What is it?
Theft that targets a deceased person identity, also called “Ghosting”, is the criminal act of someone using the personal details of the person for their own unlawful gain, usually financial.
It occurs when a deceased’s personal identifiable information is stolen to commit fraudulent acts such as:
- tax payer ID theft
- account takeover
- medical ID/services theft
- driver’s licence theft
- apply for new credit cards and loans,
- secure employment
- home utility or telecom services
The deceased are targeted, because these thefts are less likely to be identified early and stopped; therefore it is imperative the right steps are taken to ensure all aspects of a deceased’s identity are handled in the proper manner.
How does it occur?
Primarily in two ways.
Firstly via the letter box. Typically a deceased person gets 110 pieces of direct mail in the first 12 months following their death. Criminals identify recently deceased and then target deceased’s homes that more often than not are empty. They then steal the direct mail pieces left in the unattended letterboxes so as to start the fraud process. And as direct mail is not often regarded as a valuable item worthy of as theft, it goes unnoticed until credit card bills start appearing out of the blue.

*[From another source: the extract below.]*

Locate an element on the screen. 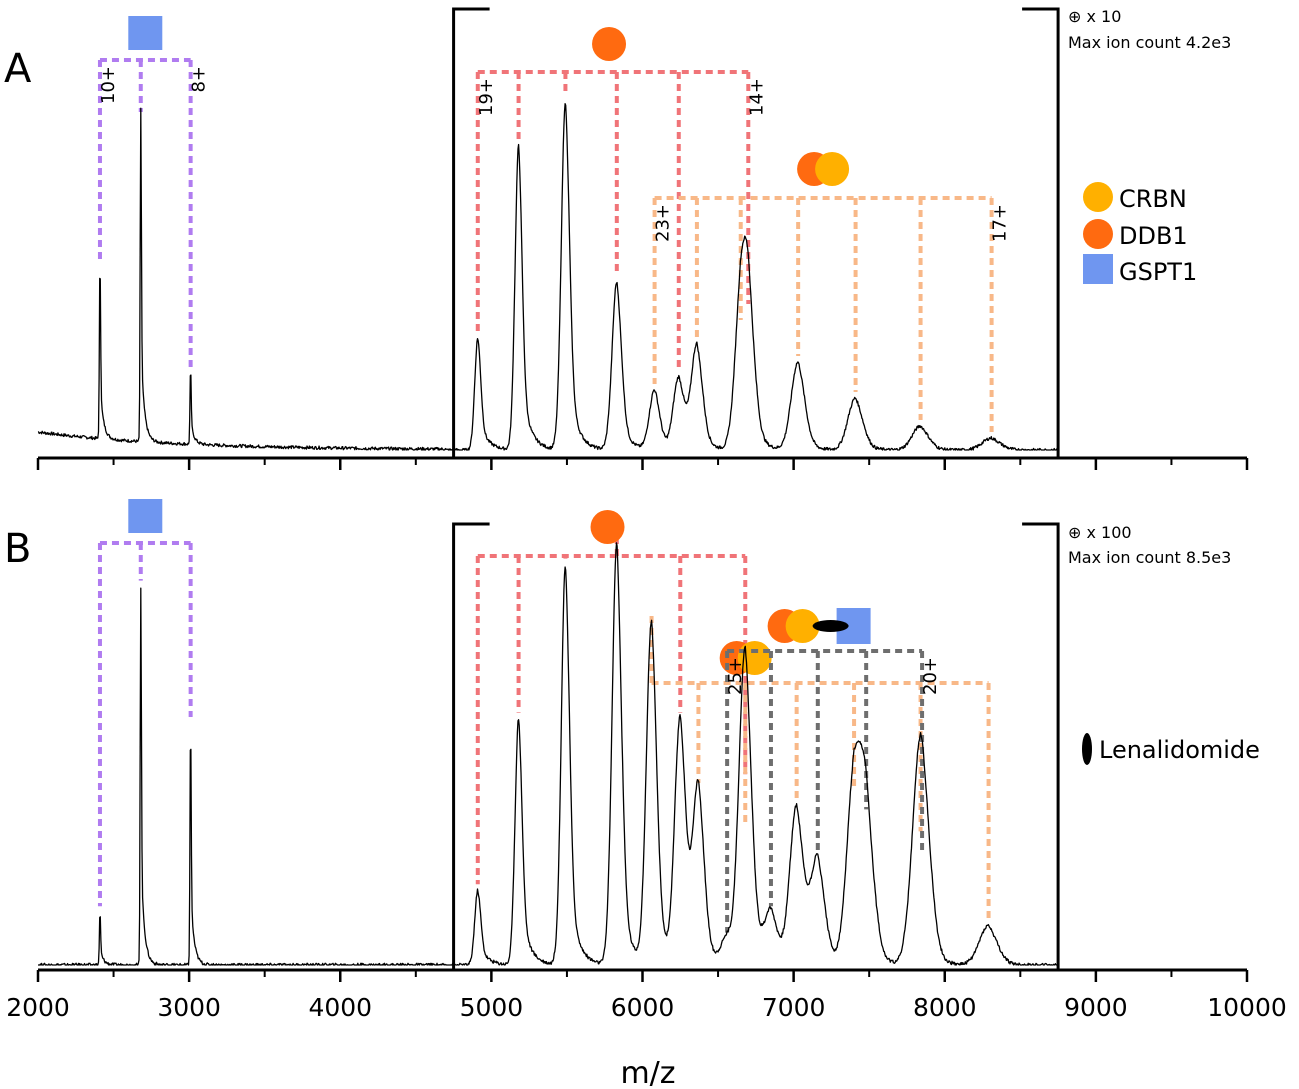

Secondly, via online. In today’s social media driven world, people are inadvertently posting more and more personal information online. Be this Facebook, Instagram or Twitter, leaving an ever growing online presence. As such, it is much easier to find out ones personal information such as date of birth, email and home address etc. Criminals are trawling these sites to lift these pieces of information and then build a picture of the deceased so as to be able to impersonate them and implement the fraud.